КРАТКАЯ ЗАДАЧА 1:
Воспроизведите без изменений часть отрывка о священном и современности, начиная со слов «Начало священного –» и далее до слов «смыслом новых ценностей.» включительно.

== ВЫБРАННЫЙ ОТРЫВОК

Начало священного – в неизменности, нагляднейшем свидетельстве величия, верховной власти, самостояния. Сакрализовалось в первую очередь именно то, что не могли одолеть время, непогода, пакости человеческие. Современность зачарована движением, переменчивостью, быстротой. Люди с удовольствием, любопытством, выгодой меняют внешность, дело, место, близких… Происходит полное опрокидывание и перевертывание прежних сакрофоров – ценность приобретает диаметрально противоположное, наоборотное значение. Возникает подозрение: эти набирающие силу новые ценности, может быть, значимы не сами по себе, а становятся ценностями прежде всего благодаря своей наоборотности? Новая мифокультурная реальность пока что утверждается отрицанием, пафос ниспровержения старого во многих случаях оказывается не столько средством захвата пантеона ценностей, сколько самим смыслом новых ценностей.

====
== ЗАПИСАННЫЕ ДАННЫЕ

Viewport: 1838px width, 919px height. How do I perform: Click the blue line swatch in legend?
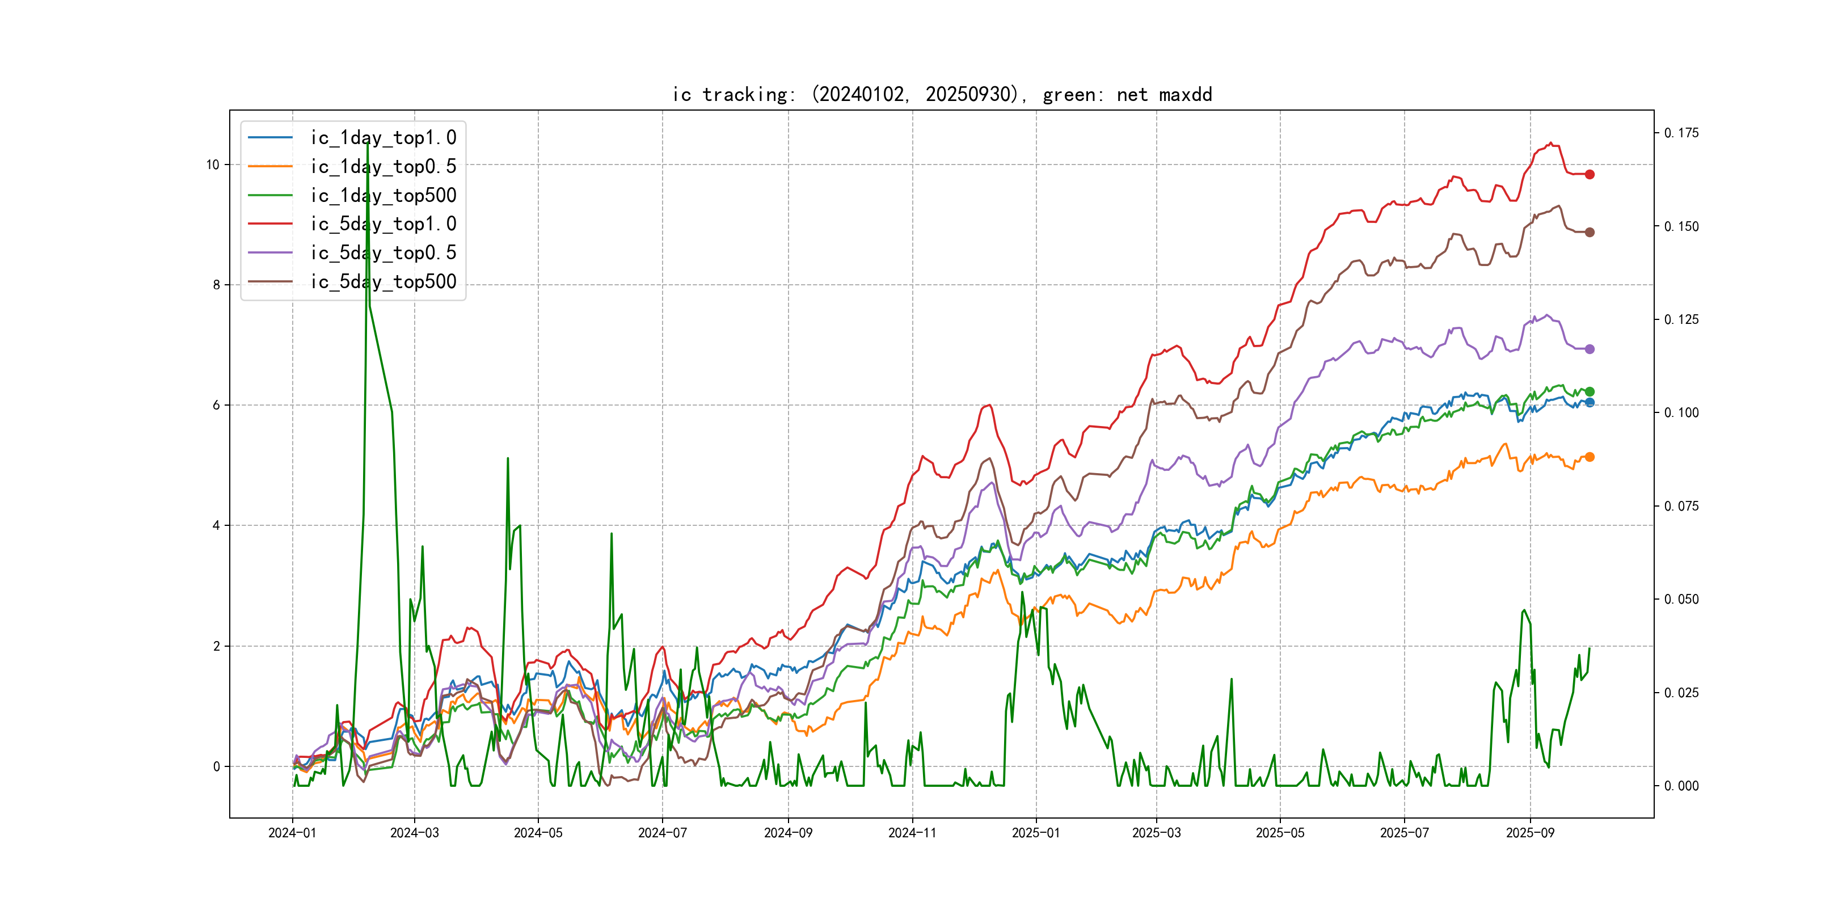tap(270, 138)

====
== ЗАПИСАННЫЕ ДАННЫЕ

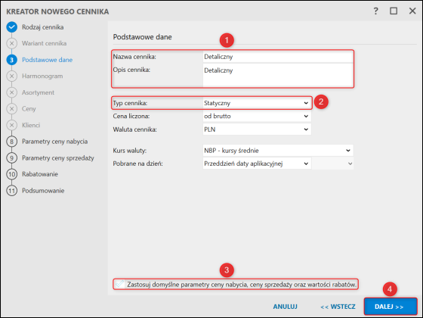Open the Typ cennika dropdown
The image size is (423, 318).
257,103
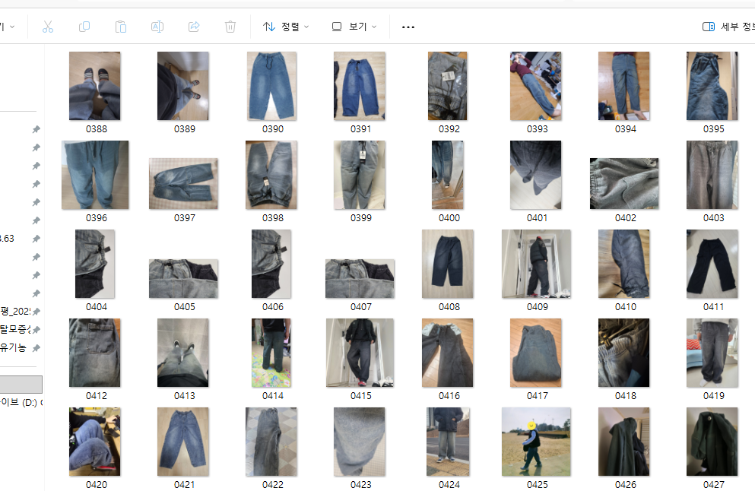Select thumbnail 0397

====

КРАТКАЯ ЗАДАЧА 2:
Замените в листинге «blue» на «red», оставив всё прочее без изменений, и приведите только строки начиная со строки со словами «Viewport: 1838px width, 919px» и далее до строки со словами «tap(270, 138)» включительно. Изображения в ответ не включайте.

ПОЛНЫЙ ОТВЕТ 1:
Начало священного – в неизменности, нагляднейшем свидетельстве величия, верховной власти, самостояния. Сакрализовалось в первую очередь именно то, что не могли одолеть время, непогода, пакости человеческие. Современность зачарована движением, переменчивостью, быстротой. Люди с удовольствием, любопытством, выгодой меняют внешность, дело, место, близких… Происходит полное опрокидывание и перевертывание прежних сакрофоров – ценность приобретает диаметрально противоположное, наоборотное значение. Возникает подозрение: эти набирающие силу новые ценности, может быть, значимы не сами по себе, а становятся ценностями прежде всего благодаря своей наоборотности? Новая мифокультурная реальность пока что утверждается отрицанием, пафос ниспровержения старого во многих случаях оказывается не столько средством захвата пантеона ценностей, сколько самим смыслом новых ценностей.

ПОЛНЫЙ ОТВЕТ 2:
Viewport: 1838px width, 919px height. How do I perform: Click the red line swatch in legend?
tap(270, 138)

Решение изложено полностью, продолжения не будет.